═════ Text section

I want to find two examples $f\in L^p([0,1]) \backslash L^q([0,1]) $ and $g\in L^p(\mathbb{R}) \backslash L^q(\mathbb{R}) $ given $1\leq p < q < \infty$.
It turns out the two examples I found are the same to some extent.
Set $f(x)=\frac{1}{x^b}.1_{(0,1)}$ with $b\in (1/q,1/p)$. We will show that $f\in L^p([0,1])$ but $f\notin L^q([0,1])$. Indeed, we have $1-pb\in (0,1-p/q)$, hence $$ \int_\mathbb{[0,1]} f(x)dx=\frac{x^{1-pb}}{1-pb}|^1_0<\infty. $$ But $1-qb\in (1-q/p,0)$, hence $$ \int_\mathbb{[0,1]} f(x)dx=\frac{x^{1-qb}}{1-qb}|^1_0=\infty. $$
Miraculously, this works for $\mathbb{R}$ as well
We will show that $f\in L^p(\mathbb{R})$ but $f\notin L^q(\mathbb{R})$. Indeed, we have $1-pb\in (0,1-p/q)$, hence $$ \int_\mathbb{R} f(x)dx=\frac{x^{1-pb}}{1-pb}|^1_0<\infty. $$ But $1-qb\in (1-q/p,0)$, hence $$ \int_\mathbb{R} f(x)dx=\frac{x^{1-qb}}{1-qb}|^1_0=\infty. $$
Am I wrong somewhere? Thanks

══════════
═════ Extracted material

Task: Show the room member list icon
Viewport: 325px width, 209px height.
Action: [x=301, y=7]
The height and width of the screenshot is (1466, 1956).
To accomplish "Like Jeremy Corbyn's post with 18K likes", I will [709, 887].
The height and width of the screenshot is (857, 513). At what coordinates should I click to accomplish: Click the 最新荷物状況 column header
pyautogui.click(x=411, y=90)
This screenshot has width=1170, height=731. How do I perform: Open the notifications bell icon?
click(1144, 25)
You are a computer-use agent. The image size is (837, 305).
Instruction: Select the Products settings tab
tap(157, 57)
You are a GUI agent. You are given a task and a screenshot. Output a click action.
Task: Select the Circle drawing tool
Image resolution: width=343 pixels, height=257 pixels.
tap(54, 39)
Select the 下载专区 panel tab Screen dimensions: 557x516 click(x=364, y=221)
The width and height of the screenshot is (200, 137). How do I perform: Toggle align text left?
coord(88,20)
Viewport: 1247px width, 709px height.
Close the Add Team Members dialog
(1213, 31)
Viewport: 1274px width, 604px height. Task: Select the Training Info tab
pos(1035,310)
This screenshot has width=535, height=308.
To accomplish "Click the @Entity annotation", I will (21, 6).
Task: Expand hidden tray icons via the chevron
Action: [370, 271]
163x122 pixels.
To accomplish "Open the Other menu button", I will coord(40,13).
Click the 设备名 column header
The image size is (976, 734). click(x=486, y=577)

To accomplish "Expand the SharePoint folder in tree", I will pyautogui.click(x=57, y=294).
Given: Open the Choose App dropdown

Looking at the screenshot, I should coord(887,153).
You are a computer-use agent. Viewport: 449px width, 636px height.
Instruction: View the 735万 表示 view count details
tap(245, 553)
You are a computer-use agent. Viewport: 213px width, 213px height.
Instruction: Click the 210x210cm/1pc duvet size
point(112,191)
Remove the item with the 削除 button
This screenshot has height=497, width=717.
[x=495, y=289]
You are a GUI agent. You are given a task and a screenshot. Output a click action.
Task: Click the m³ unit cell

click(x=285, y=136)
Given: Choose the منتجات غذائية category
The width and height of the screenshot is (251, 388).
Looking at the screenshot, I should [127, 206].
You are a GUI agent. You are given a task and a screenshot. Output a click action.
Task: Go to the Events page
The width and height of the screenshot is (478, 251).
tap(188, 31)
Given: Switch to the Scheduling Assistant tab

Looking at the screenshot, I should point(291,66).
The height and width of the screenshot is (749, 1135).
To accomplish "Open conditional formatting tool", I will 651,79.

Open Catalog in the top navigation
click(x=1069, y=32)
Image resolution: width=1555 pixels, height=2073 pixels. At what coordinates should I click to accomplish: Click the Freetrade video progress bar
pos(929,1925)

══════════

## Written request 1
In the post, what interval is $b$ chosen from?
## Written request 2
Please copy part of the post again, beginning at the words "I want to find" and stopping after "q < \infty$.", and swap "examples" for "functions".
The rows have nothing to do with the post.

## Written response 1
$b$ is chosen from $(1/q,1/p)$.

## Written response 2
I want to find two functions $f\in L^p([0,1]) \backslash L^q([0,1]) $ and $g\in L^p(\mathbb{R}) \backslash L^q(\mathbb{R}) $ given $1\leq p < q < \infty$.